Roddenberry was VERY good at swooping in at the last moment and saving a terrible situation, tops at crisis management... alas, if there was no crisis, he'd manufacture one. He apparently kept coming back to Ellison, who was a beginner writer at the time and didn't have a lot of power, telling him that the NBC execs had demanded this change and that change and it had to be done NOW, NOW, NOW... Ellison was literally on-set, typing with little in the way of sleep or food for DAYS. Turned out the NBC execs hadn't asked for any changes at all, it was just Roddenberry making a crisis so that he could solve it. (This was confirmed by outside sources, not just Ellison making a hero of himself.) Roddenberry made certain promises to Ellison about his script that he did not keep -- uppermost was that he'd keep in the script a legless WW1 veteran who was a beggar rolling around on a cart, who helps Kirk and Spock by getting them back their phaser from the bad guys at a critical moment. Um... no. Just no. Very dramatique and heart-tugging in a film, perhaps, but it didn't feel like Star Trek.

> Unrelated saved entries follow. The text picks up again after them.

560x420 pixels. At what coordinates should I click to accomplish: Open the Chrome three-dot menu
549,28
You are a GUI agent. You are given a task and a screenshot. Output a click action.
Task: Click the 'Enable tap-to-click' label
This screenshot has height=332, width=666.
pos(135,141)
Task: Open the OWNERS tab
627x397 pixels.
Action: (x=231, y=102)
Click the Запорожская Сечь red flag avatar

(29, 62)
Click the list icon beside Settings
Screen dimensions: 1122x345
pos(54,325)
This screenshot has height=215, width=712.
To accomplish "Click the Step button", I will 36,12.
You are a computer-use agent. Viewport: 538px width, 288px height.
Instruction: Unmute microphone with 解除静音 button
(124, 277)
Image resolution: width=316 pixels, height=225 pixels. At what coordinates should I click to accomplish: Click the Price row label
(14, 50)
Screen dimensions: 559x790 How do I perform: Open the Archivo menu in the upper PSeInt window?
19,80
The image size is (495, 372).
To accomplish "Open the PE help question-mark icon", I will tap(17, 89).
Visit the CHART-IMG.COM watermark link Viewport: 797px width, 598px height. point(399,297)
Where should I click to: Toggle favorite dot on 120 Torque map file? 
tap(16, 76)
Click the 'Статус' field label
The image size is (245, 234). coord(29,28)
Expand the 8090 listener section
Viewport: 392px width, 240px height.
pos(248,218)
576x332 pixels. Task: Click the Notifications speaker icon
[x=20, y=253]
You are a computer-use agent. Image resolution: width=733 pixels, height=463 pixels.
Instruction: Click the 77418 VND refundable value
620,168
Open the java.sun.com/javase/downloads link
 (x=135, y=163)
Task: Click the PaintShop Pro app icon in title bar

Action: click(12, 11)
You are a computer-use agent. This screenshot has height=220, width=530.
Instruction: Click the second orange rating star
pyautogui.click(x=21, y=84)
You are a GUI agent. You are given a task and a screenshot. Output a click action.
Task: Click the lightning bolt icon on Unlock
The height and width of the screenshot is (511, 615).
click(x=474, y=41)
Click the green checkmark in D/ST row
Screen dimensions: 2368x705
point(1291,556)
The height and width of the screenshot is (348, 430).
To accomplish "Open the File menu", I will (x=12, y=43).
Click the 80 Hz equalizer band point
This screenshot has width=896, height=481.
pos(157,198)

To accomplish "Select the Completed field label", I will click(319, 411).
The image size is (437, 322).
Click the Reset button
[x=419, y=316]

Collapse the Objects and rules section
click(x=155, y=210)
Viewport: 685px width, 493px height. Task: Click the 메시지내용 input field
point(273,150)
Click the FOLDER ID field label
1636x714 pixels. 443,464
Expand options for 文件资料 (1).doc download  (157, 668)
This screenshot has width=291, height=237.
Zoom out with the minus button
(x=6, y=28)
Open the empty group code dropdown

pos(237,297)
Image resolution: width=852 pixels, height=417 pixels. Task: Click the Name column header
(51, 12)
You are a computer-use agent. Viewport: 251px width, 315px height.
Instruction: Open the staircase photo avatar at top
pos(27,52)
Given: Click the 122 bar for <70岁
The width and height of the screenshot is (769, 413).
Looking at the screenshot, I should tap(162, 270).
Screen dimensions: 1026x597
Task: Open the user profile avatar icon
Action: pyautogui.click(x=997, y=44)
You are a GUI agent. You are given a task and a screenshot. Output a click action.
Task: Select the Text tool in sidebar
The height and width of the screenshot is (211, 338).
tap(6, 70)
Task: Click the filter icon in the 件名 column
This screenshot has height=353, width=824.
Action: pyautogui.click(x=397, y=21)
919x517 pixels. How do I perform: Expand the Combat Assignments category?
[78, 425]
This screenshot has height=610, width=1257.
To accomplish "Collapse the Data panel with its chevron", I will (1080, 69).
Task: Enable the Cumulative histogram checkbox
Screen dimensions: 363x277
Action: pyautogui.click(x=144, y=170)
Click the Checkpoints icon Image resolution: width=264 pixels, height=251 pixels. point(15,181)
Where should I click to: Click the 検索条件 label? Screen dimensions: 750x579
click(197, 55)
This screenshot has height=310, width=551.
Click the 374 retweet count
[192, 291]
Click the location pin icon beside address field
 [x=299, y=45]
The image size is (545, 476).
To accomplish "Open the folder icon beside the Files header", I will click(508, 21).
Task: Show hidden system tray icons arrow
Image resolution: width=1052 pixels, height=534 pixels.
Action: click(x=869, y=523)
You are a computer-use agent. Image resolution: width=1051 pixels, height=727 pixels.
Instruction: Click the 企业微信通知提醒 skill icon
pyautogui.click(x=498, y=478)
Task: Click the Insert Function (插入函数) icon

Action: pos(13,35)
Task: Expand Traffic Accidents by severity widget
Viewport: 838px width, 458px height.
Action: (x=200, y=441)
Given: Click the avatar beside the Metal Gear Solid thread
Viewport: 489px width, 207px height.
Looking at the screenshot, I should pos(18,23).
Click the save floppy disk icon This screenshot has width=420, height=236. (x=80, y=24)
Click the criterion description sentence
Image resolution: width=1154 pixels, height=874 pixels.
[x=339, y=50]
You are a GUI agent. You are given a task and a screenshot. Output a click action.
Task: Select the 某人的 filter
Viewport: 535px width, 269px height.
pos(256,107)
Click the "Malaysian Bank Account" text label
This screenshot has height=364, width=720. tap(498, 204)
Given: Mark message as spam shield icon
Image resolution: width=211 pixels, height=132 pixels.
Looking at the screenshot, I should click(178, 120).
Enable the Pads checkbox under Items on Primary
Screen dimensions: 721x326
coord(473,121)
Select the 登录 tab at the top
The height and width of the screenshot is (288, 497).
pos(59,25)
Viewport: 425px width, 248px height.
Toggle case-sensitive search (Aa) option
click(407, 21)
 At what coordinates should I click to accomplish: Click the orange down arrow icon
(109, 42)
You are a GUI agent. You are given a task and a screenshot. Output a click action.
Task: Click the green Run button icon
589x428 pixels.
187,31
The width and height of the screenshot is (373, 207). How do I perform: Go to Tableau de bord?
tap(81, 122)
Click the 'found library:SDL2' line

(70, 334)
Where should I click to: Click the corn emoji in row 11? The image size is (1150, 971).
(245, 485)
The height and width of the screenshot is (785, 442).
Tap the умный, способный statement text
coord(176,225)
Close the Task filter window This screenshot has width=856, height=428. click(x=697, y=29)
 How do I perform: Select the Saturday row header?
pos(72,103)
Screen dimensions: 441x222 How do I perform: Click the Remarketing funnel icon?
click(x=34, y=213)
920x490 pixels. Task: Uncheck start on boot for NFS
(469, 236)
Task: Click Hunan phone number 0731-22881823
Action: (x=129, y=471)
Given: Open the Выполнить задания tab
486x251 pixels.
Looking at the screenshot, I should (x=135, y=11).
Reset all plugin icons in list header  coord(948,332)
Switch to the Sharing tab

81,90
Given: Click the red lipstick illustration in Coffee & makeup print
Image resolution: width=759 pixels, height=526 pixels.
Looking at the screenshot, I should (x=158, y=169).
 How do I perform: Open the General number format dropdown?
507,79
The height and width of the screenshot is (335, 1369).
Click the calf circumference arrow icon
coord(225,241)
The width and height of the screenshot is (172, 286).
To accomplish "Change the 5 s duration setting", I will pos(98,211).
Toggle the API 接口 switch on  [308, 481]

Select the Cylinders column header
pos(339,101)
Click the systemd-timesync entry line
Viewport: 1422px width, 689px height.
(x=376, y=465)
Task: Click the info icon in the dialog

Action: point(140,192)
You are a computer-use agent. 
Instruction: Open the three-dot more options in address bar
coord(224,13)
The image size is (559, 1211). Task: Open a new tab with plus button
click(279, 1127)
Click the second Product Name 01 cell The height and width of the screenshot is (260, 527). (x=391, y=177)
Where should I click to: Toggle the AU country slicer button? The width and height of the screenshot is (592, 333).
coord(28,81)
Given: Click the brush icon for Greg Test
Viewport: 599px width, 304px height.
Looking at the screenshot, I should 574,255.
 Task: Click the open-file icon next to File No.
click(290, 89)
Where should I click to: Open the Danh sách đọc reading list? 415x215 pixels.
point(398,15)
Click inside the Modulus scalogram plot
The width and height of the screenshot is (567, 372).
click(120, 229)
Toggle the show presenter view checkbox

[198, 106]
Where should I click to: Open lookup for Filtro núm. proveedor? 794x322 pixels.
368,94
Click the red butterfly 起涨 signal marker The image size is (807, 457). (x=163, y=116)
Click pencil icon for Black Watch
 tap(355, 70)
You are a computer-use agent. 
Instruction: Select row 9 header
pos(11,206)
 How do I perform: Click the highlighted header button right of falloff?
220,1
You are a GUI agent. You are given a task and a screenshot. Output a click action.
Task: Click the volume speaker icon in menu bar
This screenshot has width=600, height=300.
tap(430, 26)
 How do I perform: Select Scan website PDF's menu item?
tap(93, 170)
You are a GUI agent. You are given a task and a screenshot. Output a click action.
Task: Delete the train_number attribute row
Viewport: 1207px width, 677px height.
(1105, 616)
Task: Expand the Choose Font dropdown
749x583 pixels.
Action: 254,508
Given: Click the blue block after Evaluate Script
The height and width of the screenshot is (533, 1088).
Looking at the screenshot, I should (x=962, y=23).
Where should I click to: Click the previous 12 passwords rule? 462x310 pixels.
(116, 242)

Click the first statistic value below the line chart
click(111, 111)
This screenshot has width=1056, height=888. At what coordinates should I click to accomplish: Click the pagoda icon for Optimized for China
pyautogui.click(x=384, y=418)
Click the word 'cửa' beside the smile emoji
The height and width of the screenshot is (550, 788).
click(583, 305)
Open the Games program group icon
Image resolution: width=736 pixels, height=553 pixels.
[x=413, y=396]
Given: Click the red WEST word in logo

Frankly most of the changes made to Ellison's script are for the better, getting rid of convolutions in the plot, and as another benefit, made the episode cheaper to film by getting rid of superfluous characters -- the elimination of an ancient alien race and replacing it with the donut of time, the elimination of a pair of criminals on the Enterprise/making the injection an accident rather than a crime, getting rid of a time-line screw up that put space pirates up there instead of the Enterprise. How much more beautiful is it when Kirk looks up and NOTHING flies above the planet, rather than a space-pirate ship? And getting rid of Tripper, the crippled WW1 vet. Ellison REALLY loved Tripper.

However: Ellison's ending to the episode is WAY THE HELL more slashy than the simple "Forget" ending. I mean, over the frickin' top slashy! ;)

Date: 2007-12-19 11:58 pm (UTC)
From: [identity profile] fajrdrako.livejournal.com
So - ? Now you have me curious! What happened in the slashy ending?

Date: 2007-12-20 03:41 am (UTC)
From: [identity profile] teenygozer.livejournal.com
Hee! Spock talks to a devastated Kirk about how he's gonna take him to heal his heart, to Vulcan, "where silver birds sing against the sky." ::swoon::

;)

The "forget" ending is way more elegant and powerful, and more in character for Spock. And still pretty frickin' slashy.

Date: 2007-12-27 06:35 pm (UTC)
From: [identity profile] fajrdrako.livejournal.com
"where silver birds sing against the sky."

Oooh - how poetic! How romantic!

I like the 'forget' ending, but "silver birds" is better.

Date: 2007-12-18 11:47 pm (UTC)
From: [identity profile] angevin2.livejournal.com
Bah. I grew up on Star Trek (and came late to Doctor Who) and I am very clever. ;)

Date: 2007-12-19 12:43 am (UTC)
From: [identity profile] fajrdrako.livejournal.com
As far as I can tell, Star Trek never ruined my brain. But I didn't grow up on it. I discovered it long after it was dead and gone - back when it was dead and gone - about 1977 or 1978. It still didn't eat my brain. What really got me into it was my discovery of K/S, the slash fandom that existed before all the others.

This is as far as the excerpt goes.